As part of next week’s assignment, you will provide anonymous feedback on another student’s submission for this problem.

  • Your screencast, along with the feedback you provide to another student, will be graded by the teaching staff. At no point will other students grade your work.

💾 Upload your screencast to your Stanford Google Drive account.

  • You will submit a public link to your video. See submission details at the top of this page.
  • Before submitting, make sure your video is publicly accessible with the link. One way to do this: Open your link in an Incognito window in Google Chrome.
  • If your video is private/unviewable when we try to access it, we will not be able to confirm that you submitted your video before the deadline.

Why complete this problem? Communication is a critical, but often under-appreciated, component of the data science life cycle. This exercise helps develop your data storytelling ability, which (for now) is something that LLMs struggle to do effectively. This exercise also gets you thinking about ideas for the course project.

🚴‍♀️🚴‍♂️🚴‍♀️ Collecting real data (10%)

In preparation for next week’s assignment, you will each devote 10 minutes to collecting real-world data from the Stanford community.

From a quick peek outside, it’s clear that few Stanford community members wear helmets while they bike on campus. The actual percentage of helmet-wearers at Stanford is unknown (at least publicly). As a class, we will estimate this percentage.

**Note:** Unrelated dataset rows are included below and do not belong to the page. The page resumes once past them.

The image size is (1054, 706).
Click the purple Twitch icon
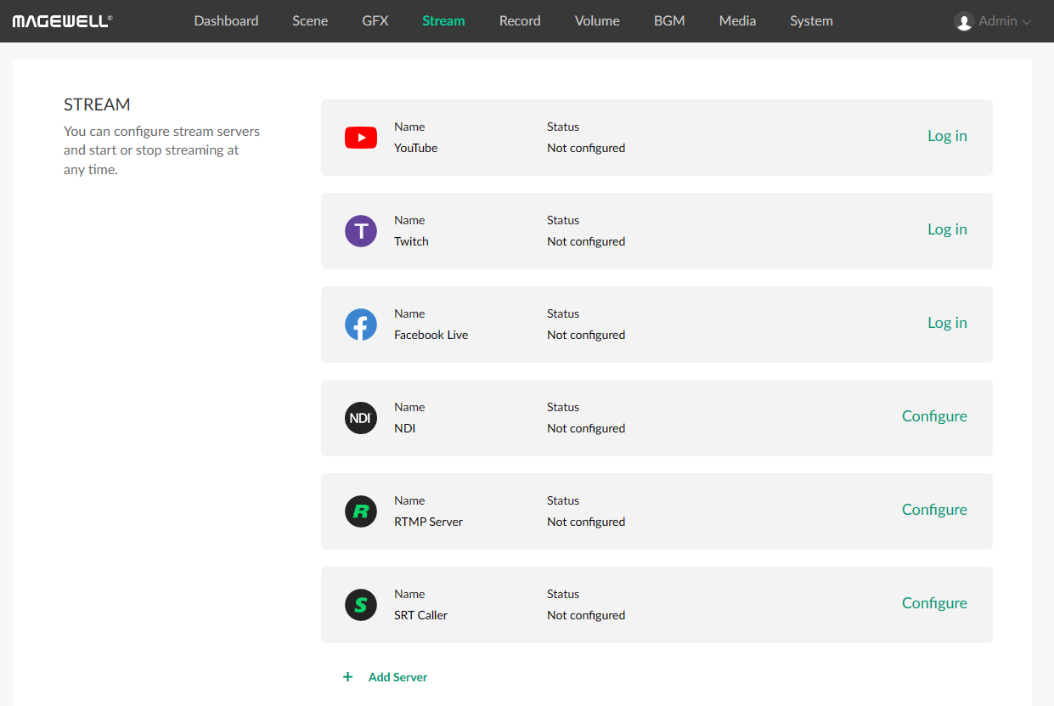361,231
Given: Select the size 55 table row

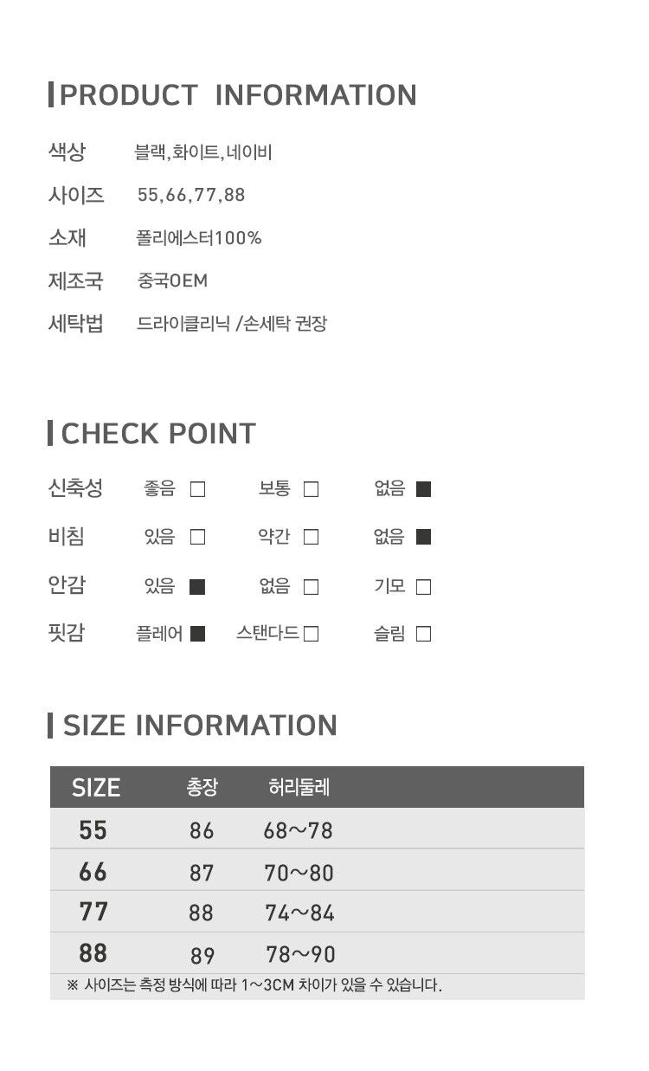Looking at the screenshot, I should tap(317, 829).
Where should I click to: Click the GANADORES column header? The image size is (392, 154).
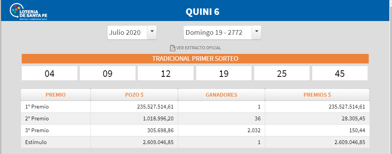pyautogui.click(x=221, y=94)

🪖 For any 10-minute span between 10am and 6pm on a weekday, stand next to Jane Stanford Way in front of Memorial Court and tally the number of bicycle riders wearing helmets and not wearing helmets.

  • To collect the data, you will mark two columns on a sheet of paper. When a rider passes with a helmet, mark one column, and when a rider passes without a helmet, mark the other column.
  • You can find a blank data collection sheet here.
  • Don’t be too concerned if you miss a couple cyclists here or there. Just do your best to record everyone who passes by. That being said, you may want to take a minute to practice recording data before starting the clock on your official 10 minutes.
  • Make sure to record the start time and stop time of your data-collection period, along with the date.
  • Keep in mind that we will likely have 100+ submissions for this assignment, so it will be pretty easy to spot faked data. High-quality, real data will also make your life easier on the next assignment. This exercise should take you no more than a half hour.

🤳 Take a selfie with your sheet of paper as soon as you are finished collecting data.

  • Make sure the entire sheet of paper is visible, along with Jane Stanford way and your face.
  • You will submit this selfie as part of this assignment, along with your data.
  • Selfies will not be shared outside of the course staff.

Additionally, please complete the data collection form.

Why complete this problem? This exercise, along with its follow-up exercise in the next assignment, will serve as a memorable and helpful analogy if you ever have to conduct or interpret a survey or poll. Collecting data is a critical, but often under-appreciated, component of the data science life cycle.